Segment Start: Excerpted passage

Fig. 4 Trade-off between social inheritance and random connections depends on average connectivity.

(A) Specialists benefit from convergence of traits in their neighborhood, which is achieved by increasing pn (at low connectivity) or increasing pr (at high connectivity). The opposite is the case for generalists who try to avoid trait convergence in their neighborhood. (B) This leads on average to shorter path lengths in specialists and longer paths in generalists (lines indicate possible combinations of pn and pr given degree k). (C) Populations are mainly made up of generalists at low connectivity and specialists at high connectivity. At intermediate connectivity, this is mediated by path length and clustering.

When degree centrality is intermediate (k = 6), we observe the reversed pattern. Here, generalists are more likely to inherit connections than is the case for specialists. At this level of connectedness, specialists benefit from trait convergence, which allows an increased trait proficiency (Fig. 4C). Generalists avoid trait convergence in their neighborhoods by increasing pn and formation of loosely connected clusters, which increases average path length (Fig. 4B).

Segment End: Excerpted passage
Segment Start: The data

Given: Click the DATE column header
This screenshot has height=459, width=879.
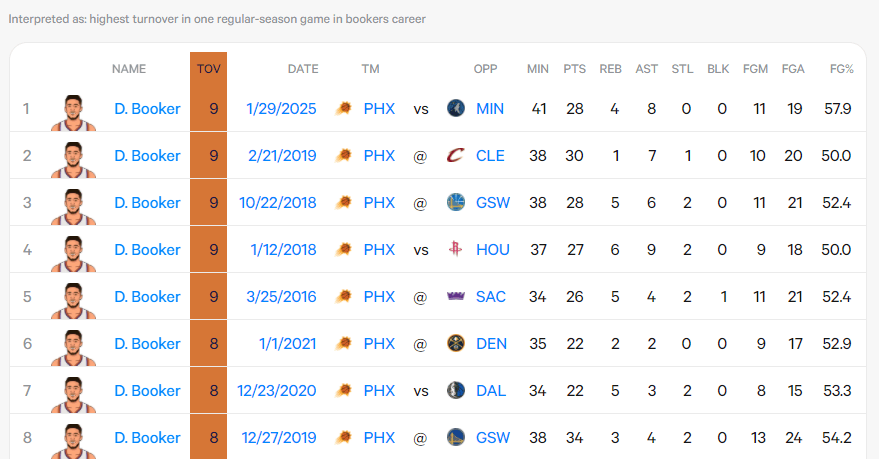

Segment End: The data

* [Task requirements]
1) List every parameter symbol that appears in the passage on social inheritance and random connections.
2) From the passage on social inheritance and random connections, extract everything from "When degree centrality" down to "length (Fig. 4B).".
3) Decide whether each statement below agrees with the passage on social inheritance and random connections. Answer yes or no, and quote the words of the passage that decide it.
(a) At low connectivity, populations consist mainly of generalists.
(b) When k = 6, specialists are more likely than generalists to inherit connections.
(c) Generalists seek trait convergence in their neighborhood.

* [Task-by-task solutions]
1) pn, pr, k

2)
When degree centrality is intermediate (k = 6), we observe the reversed pattern. Here, generalists are more likely to inherit connections than is the case for specialists. At this level of connectedness, specialists benefit from trait convergence, which allows an increased trait proficiency (Fig. 4C). Generalists avoid trait convergence in their neighborhoods by increasing pn and formation of loosely connected clusters, which increases average path length (Fig. 4B).

3)
(a) Yes: "Populations are mainly made up of generalists at low connectivity and specialists at high connectivity."
(b) No: "Here, generalists are more likely to inherit connections than is the case for specialists."
(c) No: "The opposite is the case for generalists who try to avoid trait convergence in their neighborhood."